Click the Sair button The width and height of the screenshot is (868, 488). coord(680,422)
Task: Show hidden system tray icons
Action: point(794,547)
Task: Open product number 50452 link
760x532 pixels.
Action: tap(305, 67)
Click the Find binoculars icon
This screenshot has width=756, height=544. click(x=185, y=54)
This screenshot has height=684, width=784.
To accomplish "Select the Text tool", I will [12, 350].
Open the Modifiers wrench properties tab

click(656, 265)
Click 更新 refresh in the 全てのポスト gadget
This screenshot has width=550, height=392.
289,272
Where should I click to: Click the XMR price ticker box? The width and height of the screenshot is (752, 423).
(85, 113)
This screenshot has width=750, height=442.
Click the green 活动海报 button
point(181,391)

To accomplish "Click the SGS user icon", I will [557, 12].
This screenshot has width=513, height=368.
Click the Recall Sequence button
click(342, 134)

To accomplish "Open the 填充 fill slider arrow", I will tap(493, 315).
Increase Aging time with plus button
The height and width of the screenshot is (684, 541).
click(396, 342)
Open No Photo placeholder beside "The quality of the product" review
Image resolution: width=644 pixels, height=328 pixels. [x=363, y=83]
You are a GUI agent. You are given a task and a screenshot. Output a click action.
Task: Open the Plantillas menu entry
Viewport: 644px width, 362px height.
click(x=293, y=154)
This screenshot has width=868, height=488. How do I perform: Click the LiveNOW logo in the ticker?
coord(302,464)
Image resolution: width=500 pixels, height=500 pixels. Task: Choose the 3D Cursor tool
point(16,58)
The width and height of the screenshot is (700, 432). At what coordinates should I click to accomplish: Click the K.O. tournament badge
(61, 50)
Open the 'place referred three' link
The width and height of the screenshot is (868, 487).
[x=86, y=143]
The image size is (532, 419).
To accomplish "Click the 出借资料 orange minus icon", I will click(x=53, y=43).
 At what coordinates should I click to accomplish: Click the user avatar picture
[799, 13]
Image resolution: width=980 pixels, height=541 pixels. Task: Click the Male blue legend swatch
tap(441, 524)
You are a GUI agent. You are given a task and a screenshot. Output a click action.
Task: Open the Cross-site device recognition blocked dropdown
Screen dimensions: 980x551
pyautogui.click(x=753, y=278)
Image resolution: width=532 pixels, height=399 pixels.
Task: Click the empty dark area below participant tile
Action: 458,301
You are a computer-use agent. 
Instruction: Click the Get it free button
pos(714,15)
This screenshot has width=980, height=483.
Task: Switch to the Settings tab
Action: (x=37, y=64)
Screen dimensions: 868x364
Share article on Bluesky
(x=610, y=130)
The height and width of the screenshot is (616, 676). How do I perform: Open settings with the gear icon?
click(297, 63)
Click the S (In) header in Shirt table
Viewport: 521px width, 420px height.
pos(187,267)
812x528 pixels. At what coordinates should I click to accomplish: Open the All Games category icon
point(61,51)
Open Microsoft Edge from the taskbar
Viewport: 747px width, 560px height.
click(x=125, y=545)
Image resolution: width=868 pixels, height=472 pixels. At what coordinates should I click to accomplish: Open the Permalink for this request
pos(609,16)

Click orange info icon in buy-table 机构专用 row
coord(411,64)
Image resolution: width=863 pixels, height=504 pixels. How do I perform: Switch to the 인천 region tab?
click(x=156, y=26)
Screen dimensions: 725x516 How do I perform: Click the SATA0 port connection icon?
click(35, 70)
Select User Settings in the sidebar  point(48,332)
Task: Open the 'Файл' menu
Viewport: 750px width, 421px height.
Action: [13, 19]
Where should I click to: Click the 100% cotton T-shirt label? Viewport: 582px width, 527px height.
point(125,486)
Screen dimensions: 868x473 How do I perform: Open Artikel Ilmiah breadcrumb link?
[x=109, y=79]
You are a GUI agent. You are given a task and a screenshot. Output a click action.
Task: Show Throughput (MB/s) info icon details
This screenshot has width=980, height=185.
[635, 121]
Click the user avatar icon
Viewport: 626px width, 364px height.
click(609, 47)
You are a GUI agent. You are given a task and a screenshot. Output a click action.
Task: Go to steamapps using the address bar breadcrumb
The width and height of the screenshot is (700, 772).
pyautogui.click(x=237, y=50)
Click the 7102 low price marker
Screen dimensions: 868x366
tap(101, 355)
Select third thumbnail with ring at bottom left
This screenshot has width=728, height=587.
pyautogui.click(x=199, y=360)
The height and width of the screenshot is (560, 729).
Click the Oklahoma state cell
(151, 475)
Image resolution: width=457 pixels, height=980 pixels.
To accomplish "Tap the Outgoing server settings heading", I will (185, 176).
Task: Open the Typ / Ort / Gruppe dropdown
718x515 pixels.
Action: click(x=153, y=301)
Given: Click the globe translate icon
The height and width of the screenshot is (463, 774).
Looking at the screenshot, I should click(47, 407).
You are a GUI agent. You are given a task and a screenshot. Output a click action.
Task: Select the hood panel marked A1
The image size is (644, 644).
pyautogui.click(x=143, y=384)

# Work instruction:
Find the word "menu" in the data and show each line that holds it.

# Task solution:
Task: Open the Plantillas menu entry
Task: Open the 'Файл' menu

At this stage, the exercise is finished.